Keeping with cans and icy tubs, the Finnish Long Drink was the first canned cocktail I came across. The original Long Drink, inspired by a Finnish post-war classic, is gin-based with juniper and citrus flavors, and it’s very bracing in a sauna-meets-snow kind of way. Except that, again, I wanted a little more gin taste. The cranberry version may even be better and is well worth tossing in the tub.

I had the same needs-more-gin thoughts about G&J Greenall’s Sicilian Lemon spritzer, which blends British gin, lemon and soda “with natural flavors and artificial color.” It’s tart-sweet and lemonade, and at 6% ABV, easy to sip on a summer afternoon. Even so, I added Sipsmith gin to my tall glass with ice and an additional squeeze of lemon.

Breaking news: I much prefer gin to vodka in most tall drinks — most, but not all. The 7% ABV Fugu Vodka Mule employs copper can colors to evoke the mug the drink is traditionally served in. And the can does the drink no disservice — especially for ginger fans, as that’s the flavor that comes roaring through. A “splash of bitters” gives it a little more complexity.

Fancier packaging of pre-made cocktails in bottles doesn’t necessarily yield a better product. I tried two “naturally flavoured” Austin Cocktails, actually made in Kentucky. “Tastes like pancakes!” one taster said of the Fred’s Peppered Maple Blood Orange Bourbon Cocktail. Yes, it did. Although the pepper, brought into focus by an added squirt of lemon, helped balance the drink. AC’s New School Gin Mule didn’t have a syrup issue, but I’m not convinced that gin was the better choice than vodka here. And the lime tasted artificial to me, overwhelming the modest ginger component.

It’s also not necessarily the case that bottled classic cocktails should work better than a drink created expressly for bottling — but that’s what happened in this limited sampling. The On the Rocks Premium Cocktails collection comes in a corked bottle you might actually display, and the 35% ABV Knob Creek Old Fashioned would taste fine over a honking big cube, no improvements needed. OTR’s Larios Gin Aviation missed the classic mark due to subbing “natural flavors” for the usual crème de violette and Luxardo cherry liqueurs — and reducing the ABV to 20% as a consequence. Adding lemon changed the slightly cloying “natural” violet aspect immensely. Moral: keep lemons on hand.

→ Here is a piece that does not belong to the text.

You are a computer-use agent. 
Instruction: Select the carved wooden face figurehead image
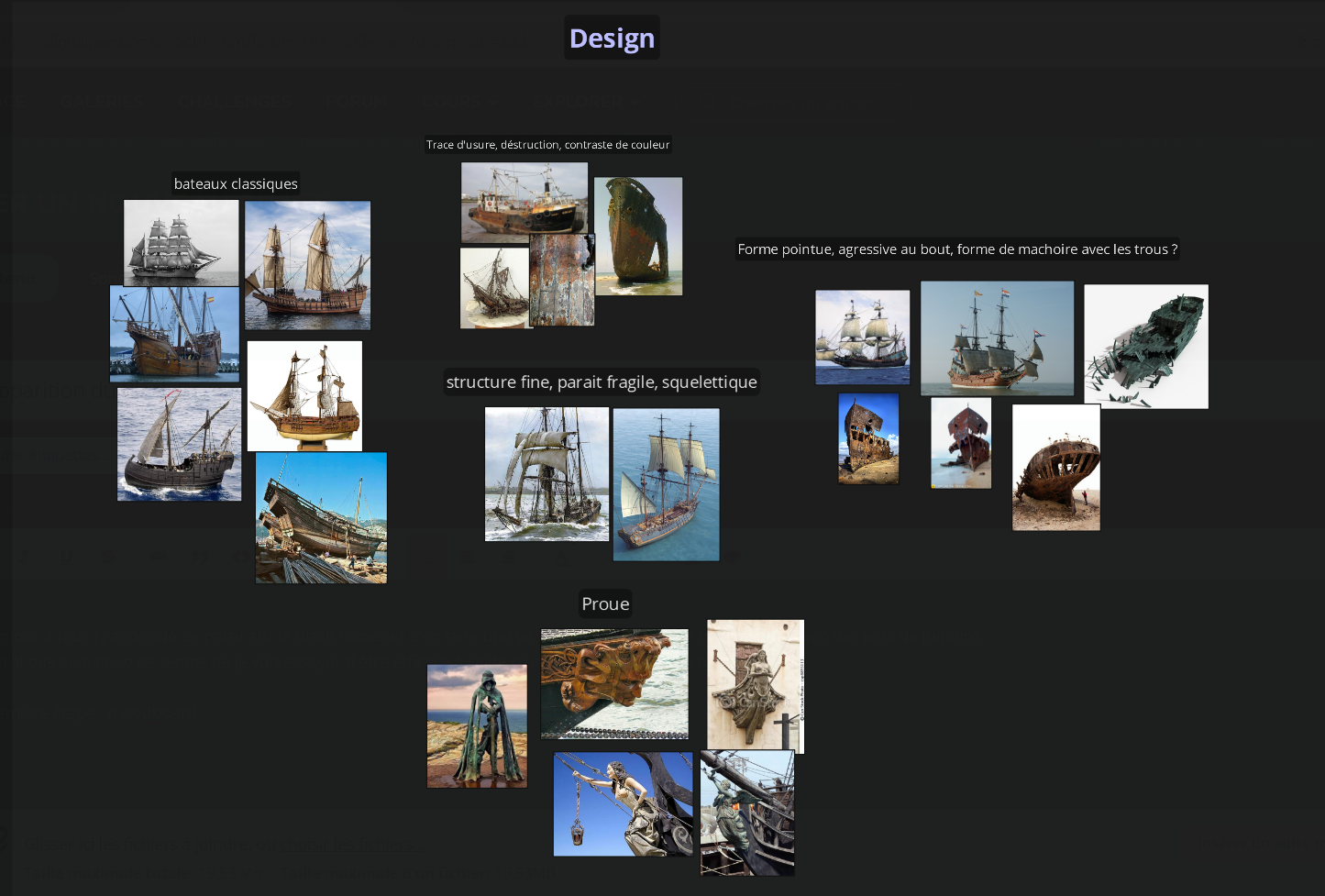pos(614,683)
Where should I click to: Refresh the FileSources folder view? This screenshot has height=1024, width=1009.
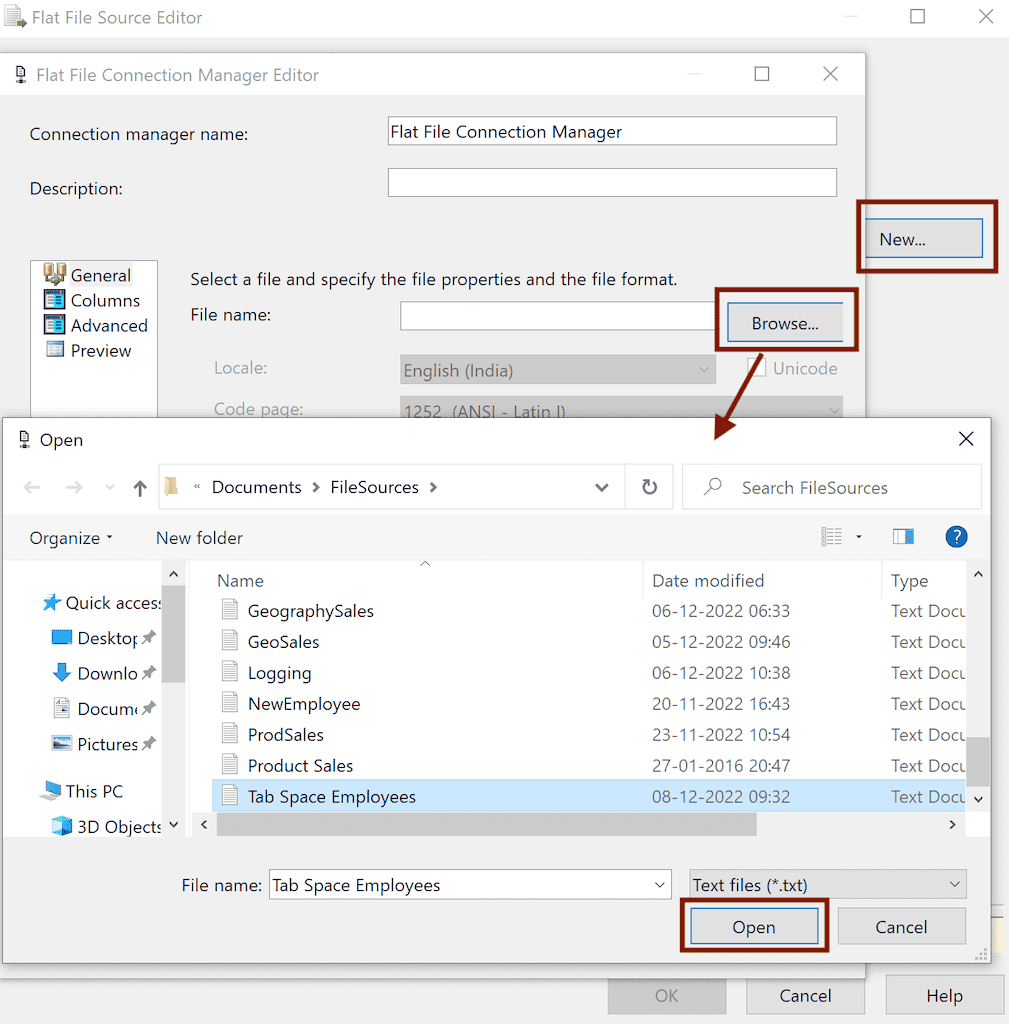point(649,487)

Occupying an in-between ground is the Bloody Buddy Bloody Mary with Vodka. Packaged in a four-pack of 200-militer plastic bottles and made in Dripping Springs, it needs only a celery stick and some ice to be a more than perfectly respectable brunch-into-lazy afternoon companion. Or just shake it up and drink straight from the chilled bottle. We don’t judge.

Note: Cocktails were sourced from Total Wine, Twin and Spec’s liquors, none of which will have all the mentioned products.